François Delapierre, secrétaire national du Parti de Gauche, livré une analyse critique du programme du Parti socialiste. Les militants de ce parti approuvent le fameux "projet" qui fera l'objet d'une convention nationale ce week-end. Cette double actualité m'amène à vous faire partager l'analyse de François Delapierre.
LE COUP DE RABOT PERMANENT
Les exigences sociales sont encore revues à la baisse conformément à la doctrine démocrate. Le projet 2012 préconise un simple « rattrapage du SMIC que la droite a déconnecté de la hausse des prix » alors qu’en 2007 il voulait «porter le SMIC à au moins 1500 euros bruts le plus tôt possible dans la législature ». Il défend une simple modulation des exonérations de cotisations en cas de recours abusif aux contrats précaires. Les entreprises pourront faire le choix de la précarité en payant un peu plus, alors que le projet socialiste pour 2007 promettait : « Pour lutter contre la précarité, nous réaffirmerons la primauté du CDI sur toute autre forme de contrat de travail. » Il ne revient pas sur les réformes de la droite qui flexibilisent le temps de travail quand le projet 2007 voulait « relancer la négociation sur le temps de travail, pour étendre le bénéfice des 35 heures, avec création d’emplois, à tous les salariés. Si la négociation n’aboutit pas, la loi interviendra. »
On trouve aussi le deuxième pilier de la ligne démocrate, la confiance dans le marché. Même dans le secteur essentiel de l’énergie, le projet PS 2012 ne prévoit aucune remise en cause des privatisations et libéralisations alors qu’en 2007 il promettait de «réintroduire le contrôle public à 100 % d’EDF et mettre en place un pôle public de l’énergie entre EDF et GDF – dont nous refusons la privatisation.» De même, le projet 2012 propose une « banque publique d'investissement » uniquement dédiée à l’investissement industriel et sans moyens nouveaux puisqu’elle se contentera de « regrouper des outils existants» tandis que le projet 2007 envisageait un « pôle financier public » à vocation généraliste.
Les rares « mesures de gauche » annoncées ne changent pas la donne. Le salaire maximum, présenté comme une concession au Front de Gauche, ne concernerait que les firmes dans lesquelles l’Etat a des participations, soit 7 % des salariés dans 57 des 3 millions d’entreprises du pays. Et le « droit de partir à 60 ans » est un mot creux dès lors qu’est avalisé l'allongement de la durée de cotisations qui le fait rimer avec retraite amputée.

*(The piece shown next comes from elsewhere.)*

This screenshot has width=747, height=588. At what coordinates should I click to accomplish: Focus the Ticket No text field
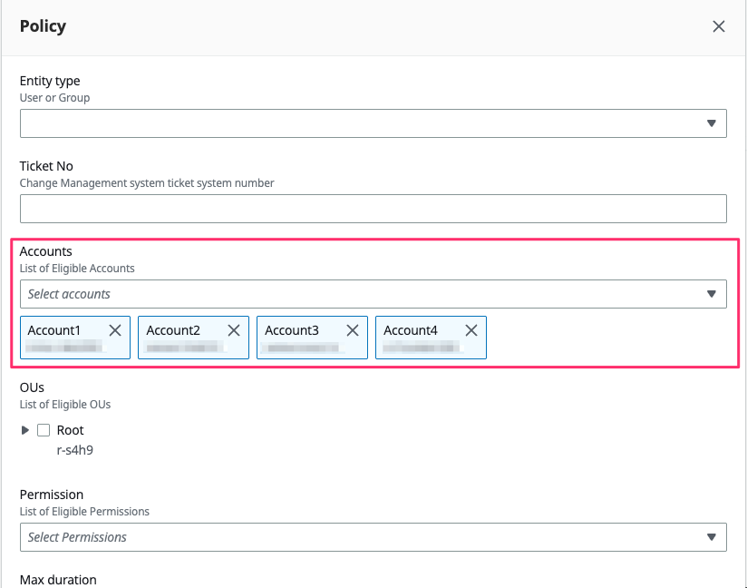(373, 209)
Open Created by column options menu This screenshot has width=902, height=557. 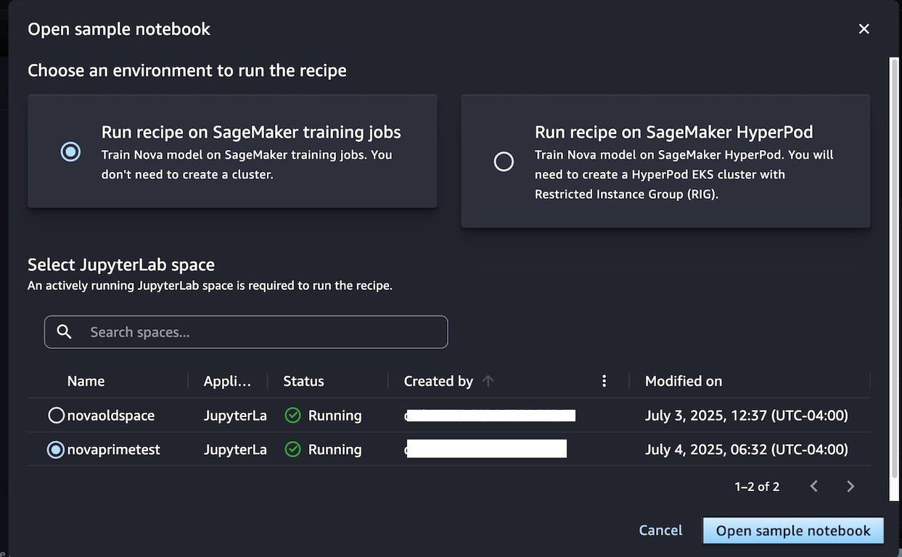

BIENVENUE CHEZ LES BISOUNOURS
Ainsi, le PS ne prévoit aucune mesure structurelle pour sortir la dette publique de sa dépendance face aux banques et aux marchés. Il prévoit plutôt d'affecter chaque année 25 des 50 milliards de ressources nouvelles à rembourser purement et simplement la dette. Il n’est pas question par exemple d’autoriser l’Etat à emprunter auprès de la banque centrale ou d’obliger les banques à détenir des titres de dette publique... Ce silence fragilise l'ensemble du projet du PS, car un gouvernement désarmé face aux marchés financiers serait de fait soumis à leur bon vouloir.
De même, le PS ne prévoit aucune remise en cause du cadre actuel de l'Union européenne. Cela ôte toute crédibilité à ses propositions contraires au Traité de Lisbonne : les «emprunts européens pour financer les investissements du futur (rendus impossibles par les articles 310 et 311 TFUE), la «taxation des transactions financières au sein de l'Union» (contraire à l'article 63 TFUE), (contraire aux articles 21 TUE et 206 TFUE). Quant à l’idée de «donner vie aux coopérations renforcées, proposer les contours d'un groupe pionnier adossé à la France et à l'Allemagne, autour d'objectifs précis» et la «construction avec les pays qui le voudront, dons le cadre d'une coopération renforcée permise par les traités actuels, d'une communauté européenne des énergies», elle ignore visiblement le contenu du traité qui conditionne le lancement d’une coopération renforcée à l’accord de la Commission européenne, à l’unanimité à 27 pays au Conseil (art. 329 TFUE), à la participation d’au moins 9 Etats et le prévoit uniquement pour réaliser des objectifs de l’Union sans créer de distorsion de concurrence (art. 20 TUE).